Diferentes nuances do olhar

Algumas vezes fecho os olhos para ver melhor. Depois de uma certa idade a visão vai sendo ofuscada por uma névoa permanente. Mistura o contorno das imagens. Embaralha as letras. Difícil de ver. Preciso de lentes para visualizar.

Descobri que ver e visualizar são processos diferentes. Bem diferentes. Aprendi isso com Asimov em um trem de alta velocidade na Espanha. Me surpreendi com o diálogo entre dois personagens do livro El sol desnudo durante uma conversa por vídeo.

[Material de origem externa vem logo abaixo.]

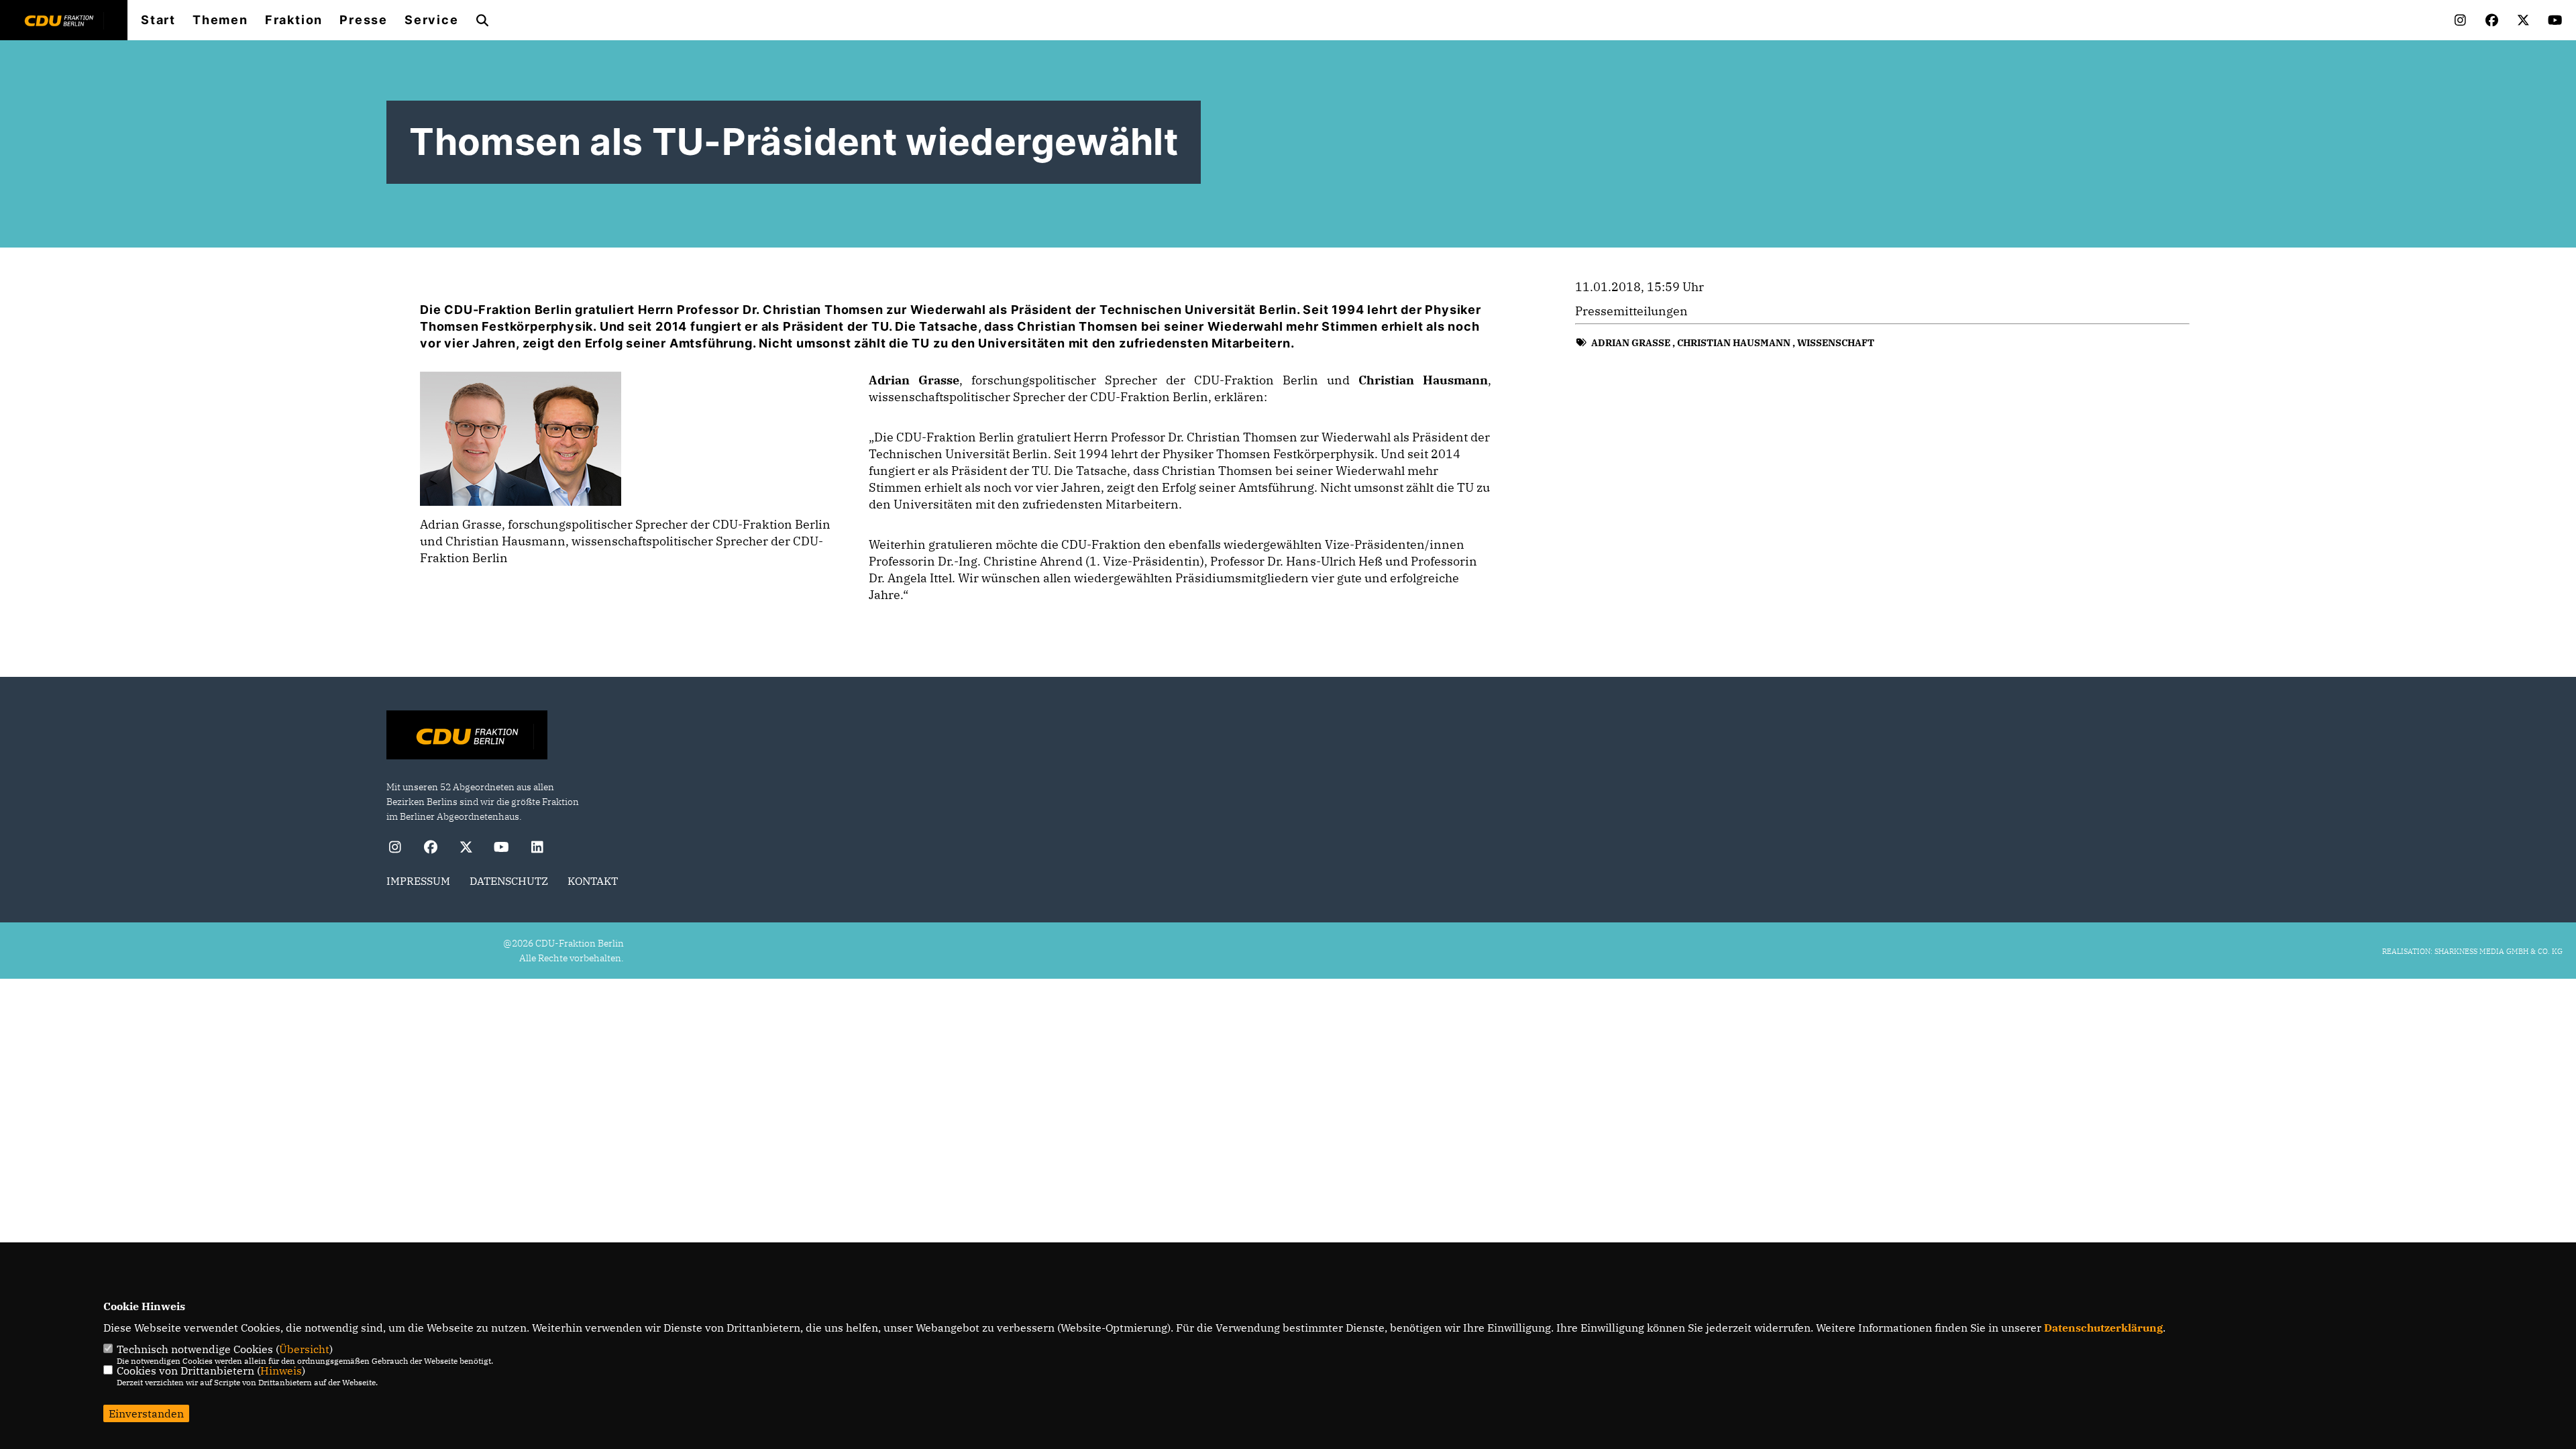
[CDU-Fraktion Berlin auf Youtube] (501, 849)
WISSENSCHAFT (1835, 343)
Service (432, 20)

Era mais ou menos assim. A mulher diz para o homem:

– Você não está me vendo, só me visualizando.

– Por acaso isso não é a mesma coisa? – pergunta o homem.

– Como pode ser a mesma coisa?

– Eu estou te vendo com meus próprios olhos.

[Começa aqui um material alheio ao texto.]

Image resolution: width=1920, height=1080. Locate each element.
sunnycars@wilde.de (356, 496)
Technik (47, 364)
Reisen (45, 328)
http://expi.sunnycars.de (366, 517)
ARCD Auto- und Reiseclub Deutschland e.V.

– Não, você não me vê, você visualiza a minha imagem.

– E tem muita diferença entre uma coisa e outra?

– Uma diferença muito grande.

E ele fez um esforço para entender. Até certo ponto fazia sentido. A distância entre eles inviabilizava o toque.

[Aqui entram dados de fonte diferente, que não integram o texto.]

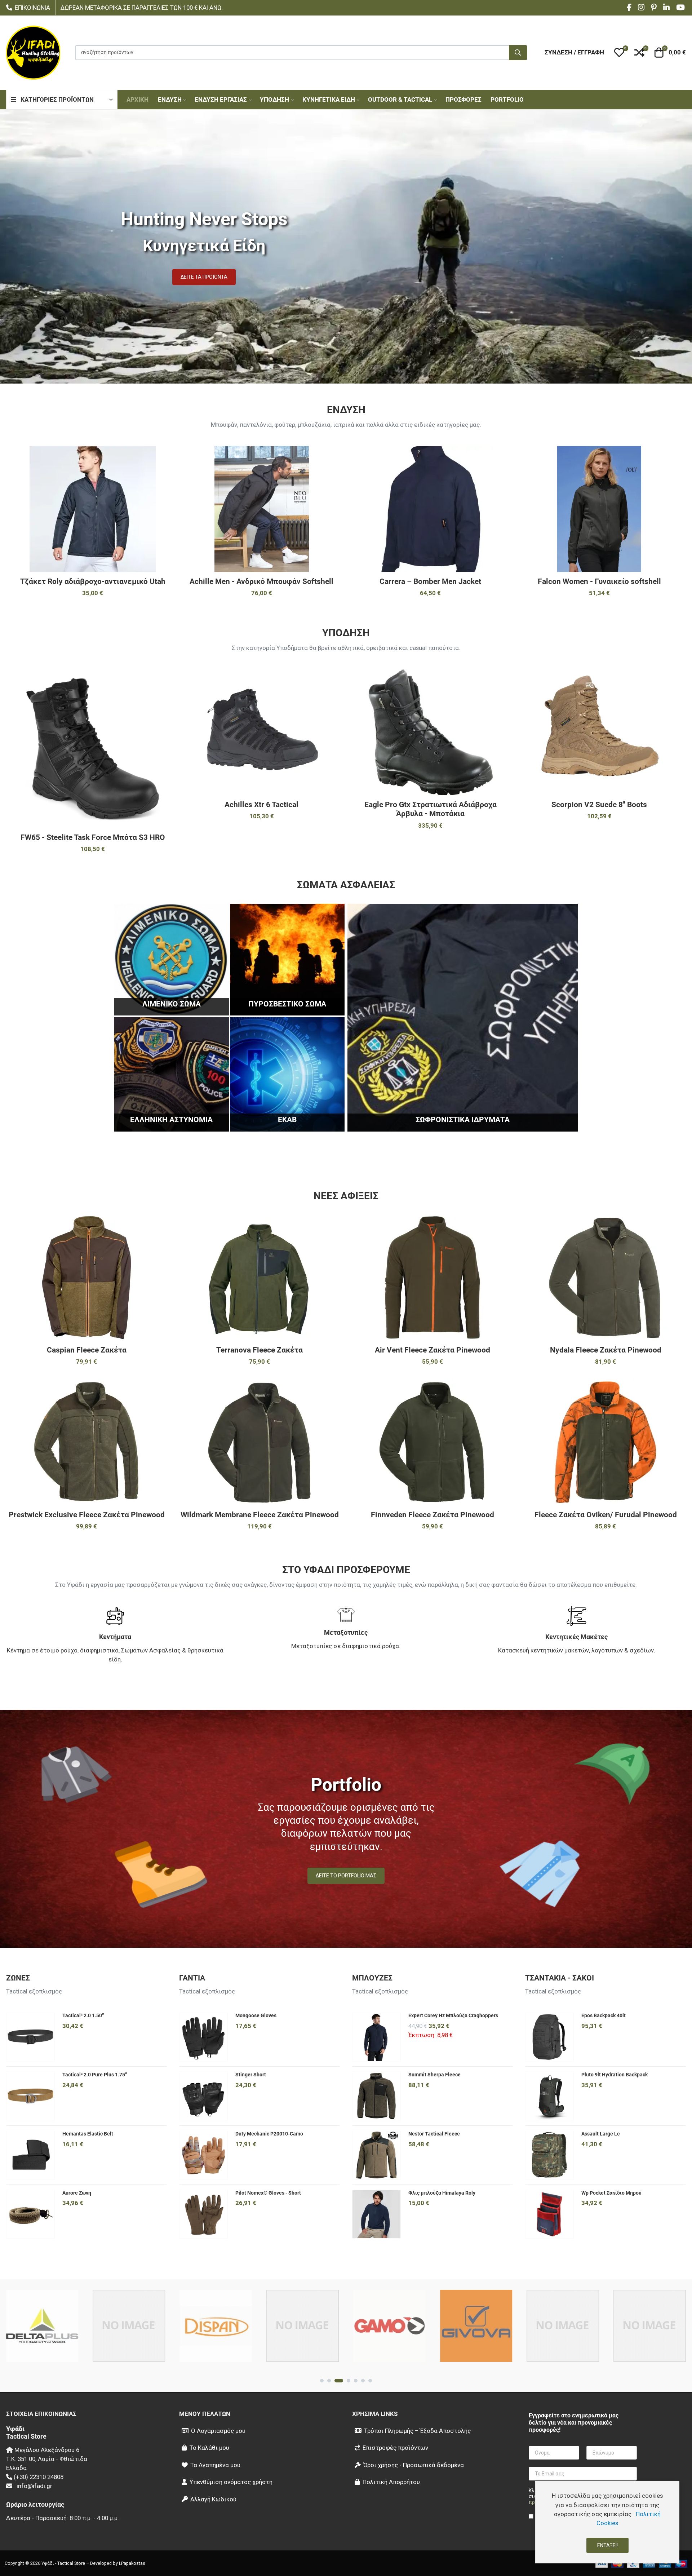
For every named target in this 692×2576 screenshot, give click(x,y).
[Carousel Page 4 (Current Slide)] (346, 2380)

Ver envolve proximidade, a possibilidade de tocar. Imagem a gente só visualiza.

Penso sobre as imagens que compartilhamos nas redes sociais. Um recorte editado das nossas vidas. Tira uma foto. Tira outra. Mais uma. Mais muitas. Seleciona. Edita. Posta. Conta os likes.

Grava um vídeo. Não gostei da entonação da voz. Repete. Não gostei do ângulo. Repete. O que aconteceu com meu cabelo? Edita. Corta. Posta. Conta os likes.

O quê? Como ela ousa postar essa foto minha? – Amiga, apaga isso.

Adorei essa. – Me marca aí.

Ver e visualizar. Diferentes nuances do olhar.

Afinal, quantos filtros separam quem realmente somos daquilo que todos podem visualizar?